Task to carry out →
Print the lines below from the line with "Task: Click the 40.3 home possession value" to the line with "Task: Click the Użytkownicy" exactly, keeping both ends, and print no pictures.

Records shown →
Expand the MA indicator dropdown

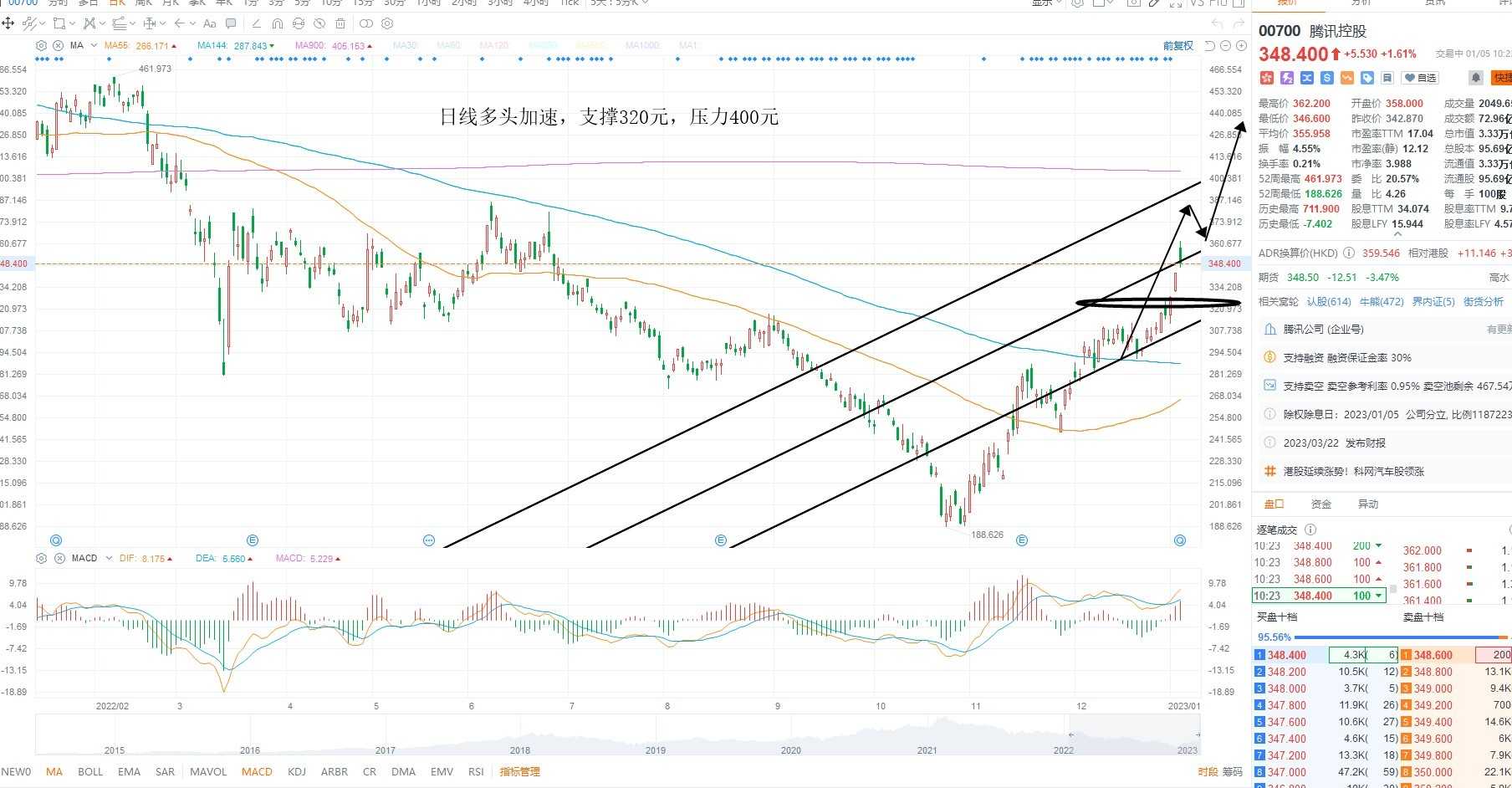[x=94, y=45]
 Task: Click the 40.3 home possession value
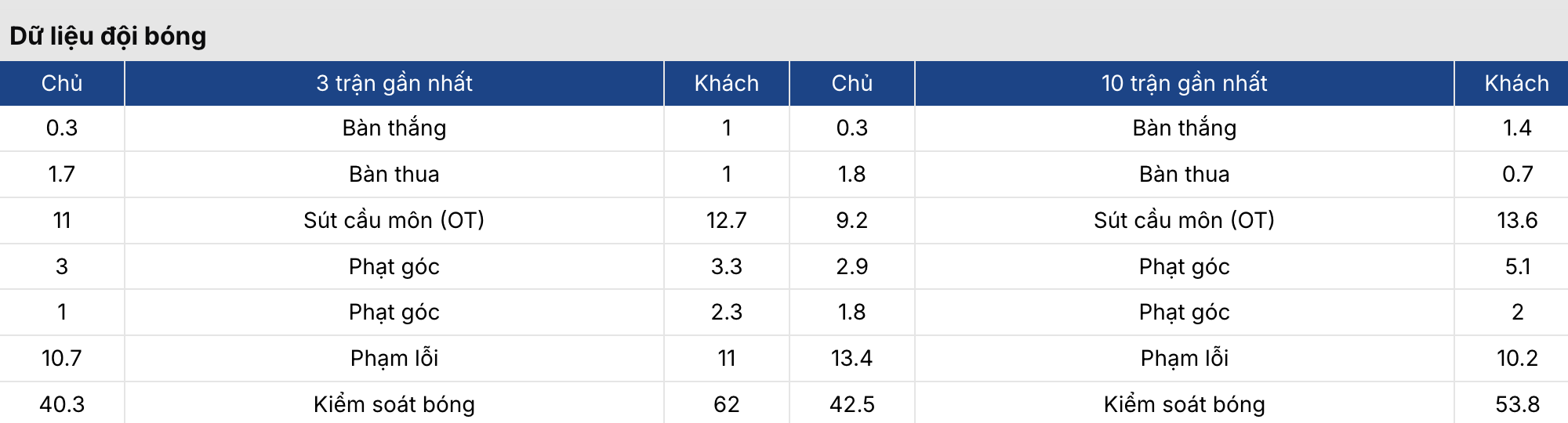[62, 404]
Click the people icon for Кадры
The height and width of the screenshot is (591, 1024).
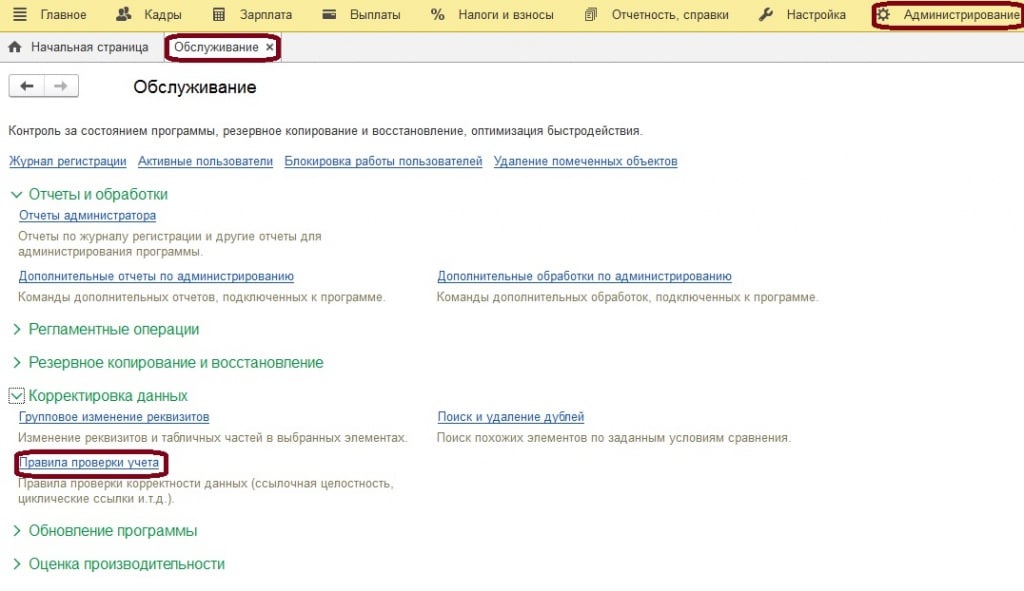(x=124, y=15)
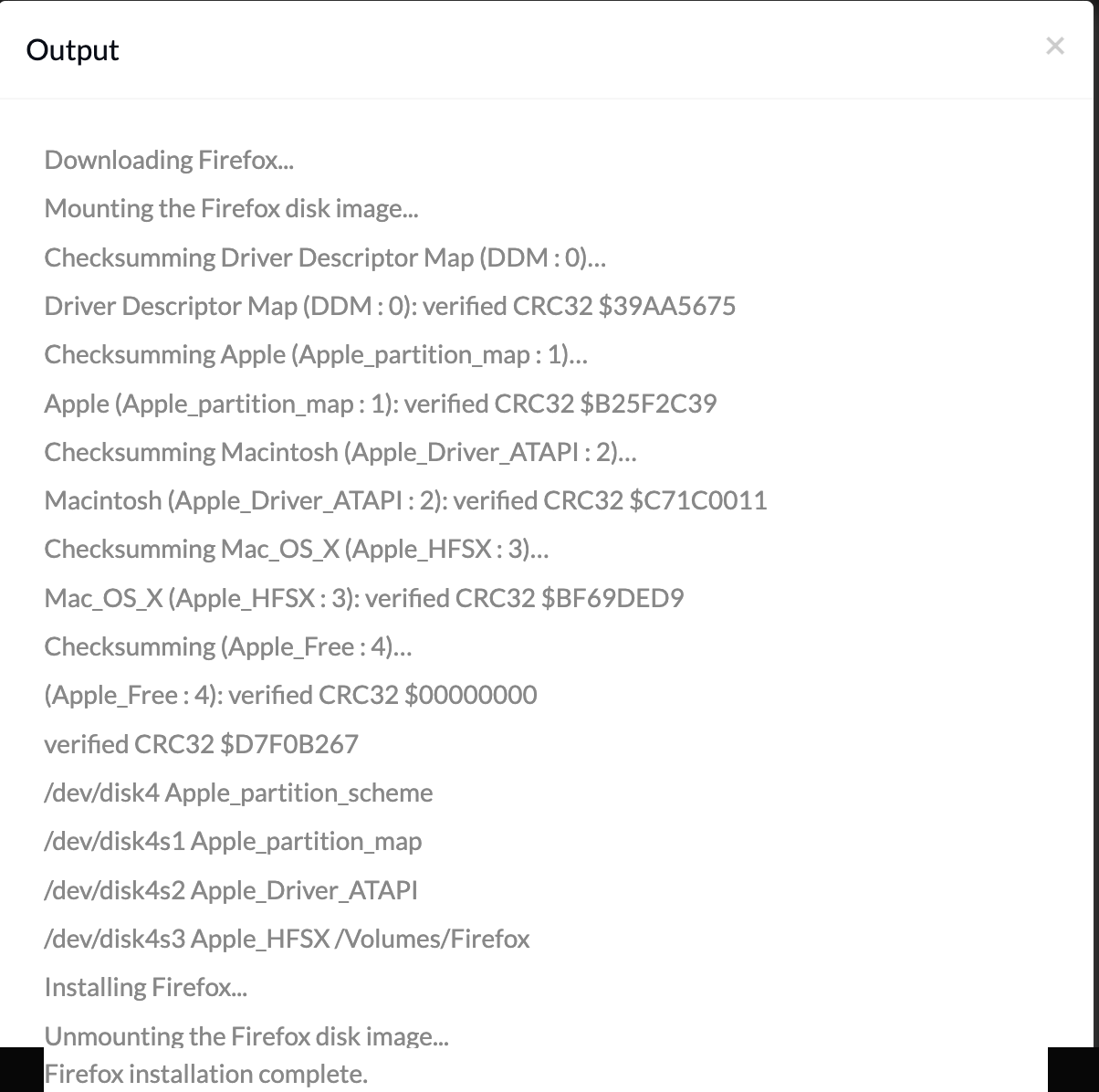Close the Output dialog with the X
Image resolution: width=1099 pixels, height=1092 pixels.
click(1055, 46)
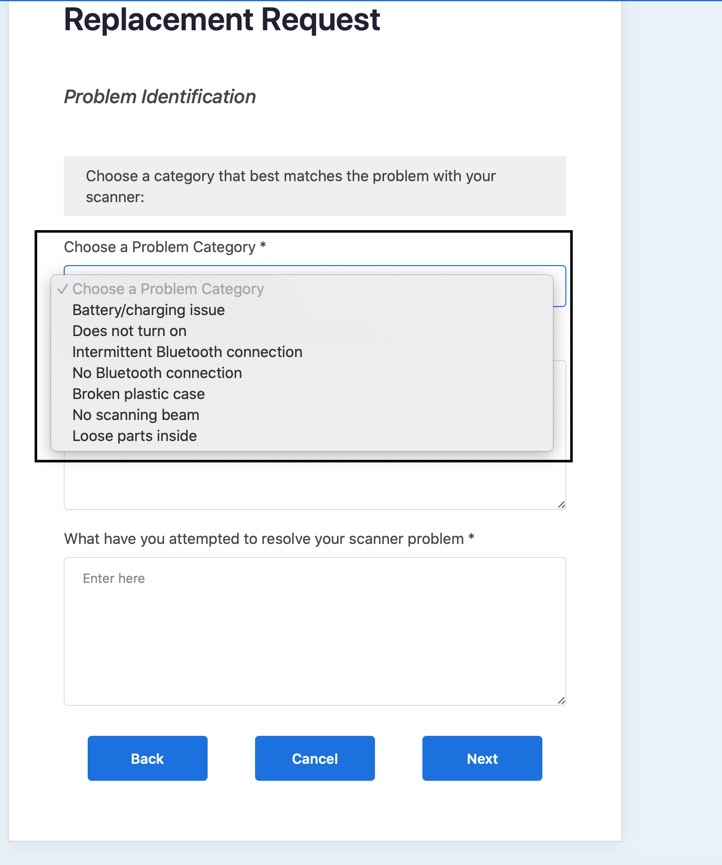722x865 pixels.
Task: Cancel the replacement request
Action: (x=314, y=758)
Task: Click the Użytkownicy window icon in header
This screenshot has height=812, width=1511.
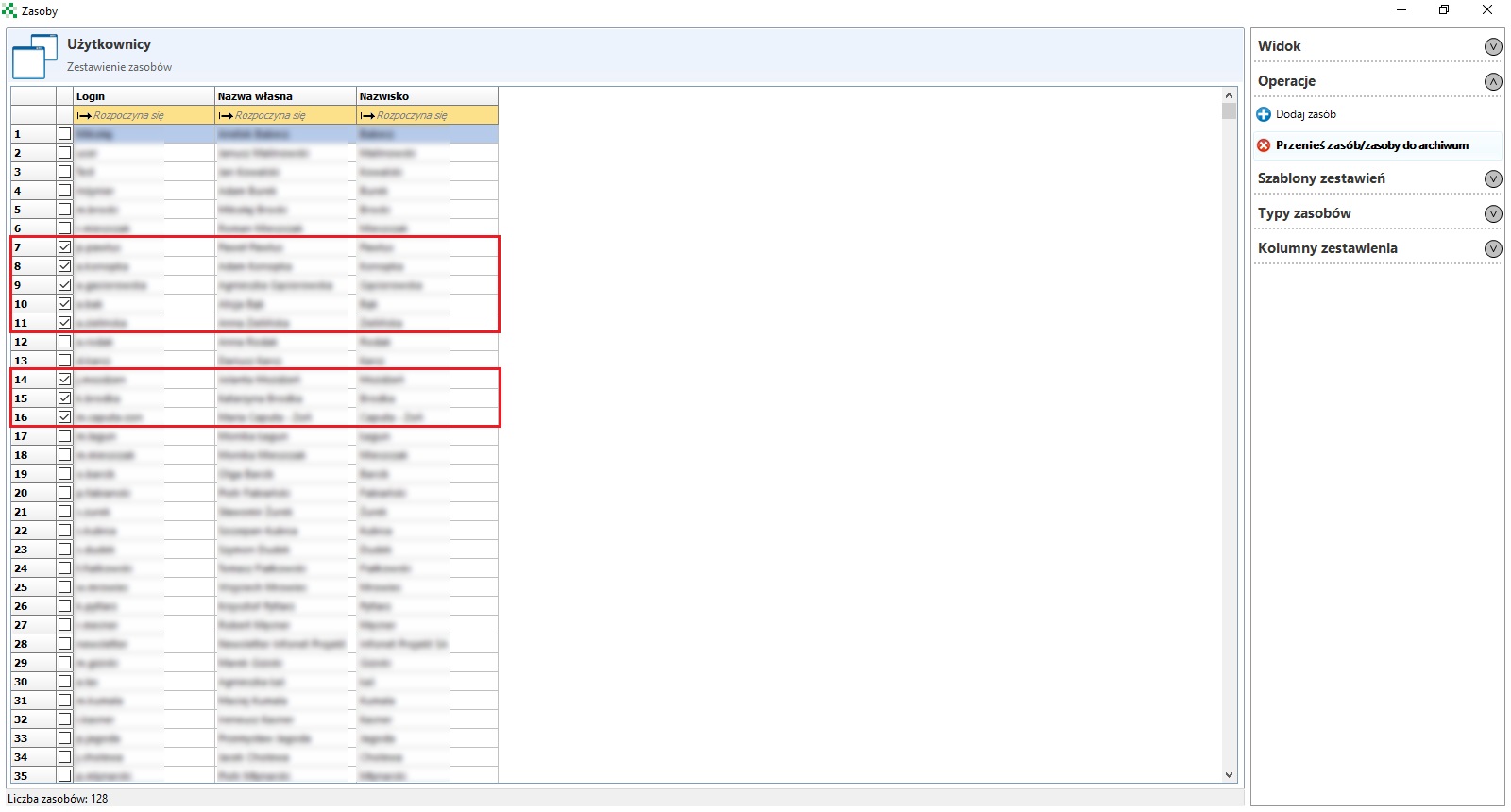Action: [35, 57]
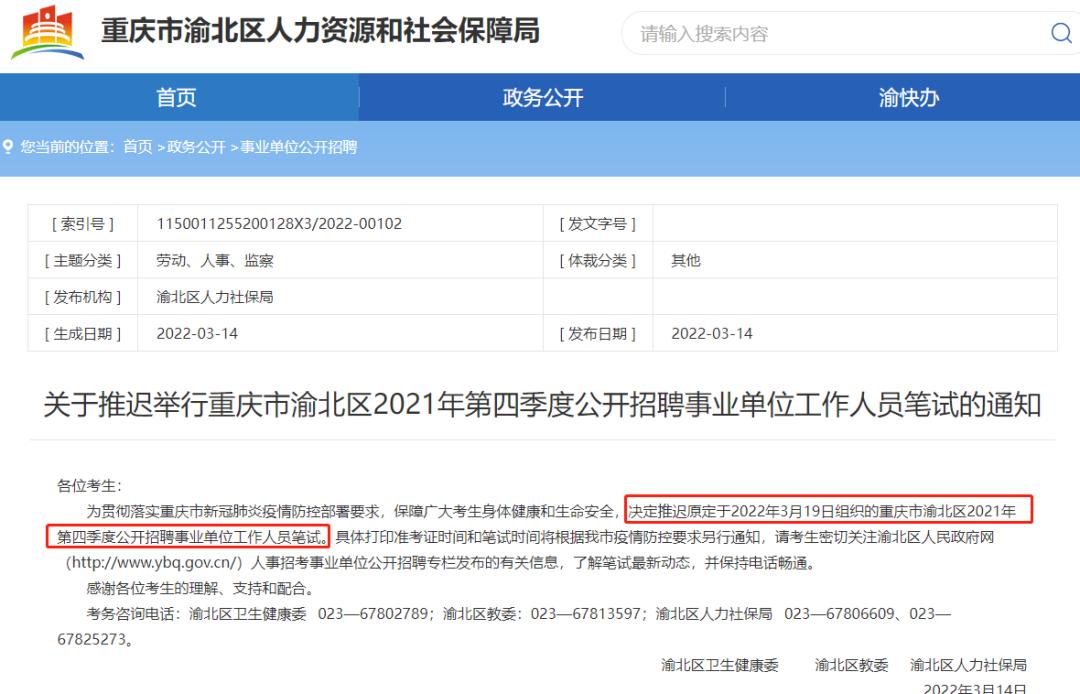Click 其他 in the 体裁分类 row

686,260
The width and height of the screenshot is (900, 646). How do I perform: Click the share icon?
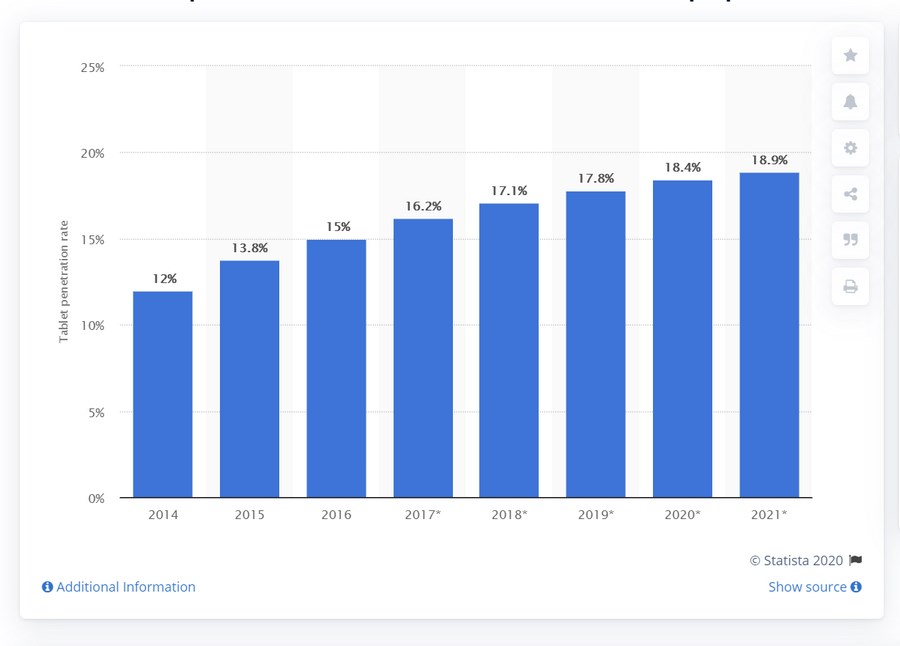(x=850, y=194)
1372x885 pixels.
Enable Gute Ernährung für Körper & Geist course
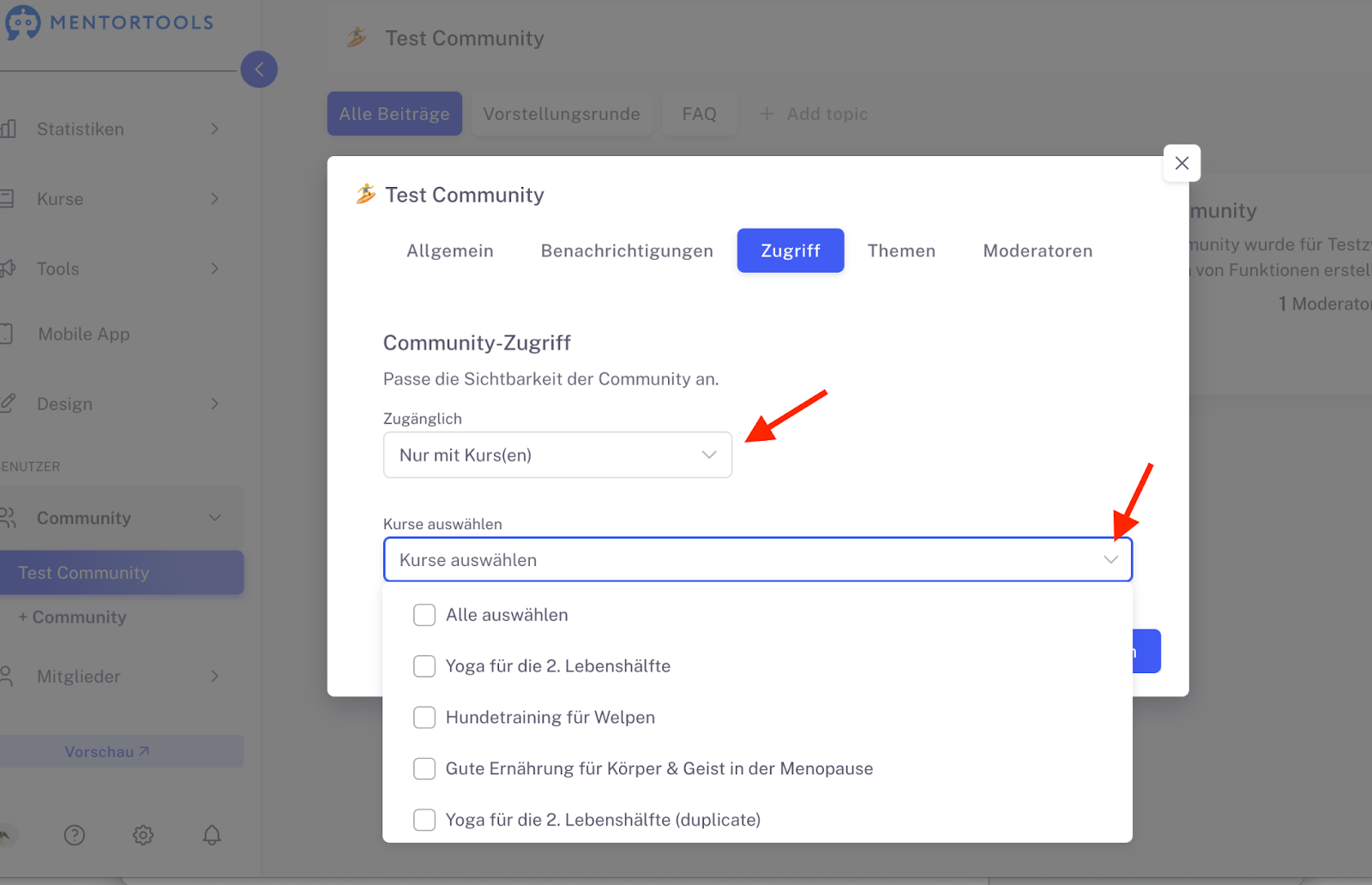pos(424,768)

Response to this exercise →
 Task: Click the 40.3 home possession value
[62, 404]
Click the people icon for Кадры
The height and width of the screenshot is (591, 1024).
(x=124, y=15)
Close the Output dialog with the X
Image resolution: width=1099 pixels, height=1092 pixels.
click(1055, 46)
722x865 pixels.
Task: Cancel the replacement request
Action: (x=314, y=758)
Task: Click the Użytkownicy window icon in header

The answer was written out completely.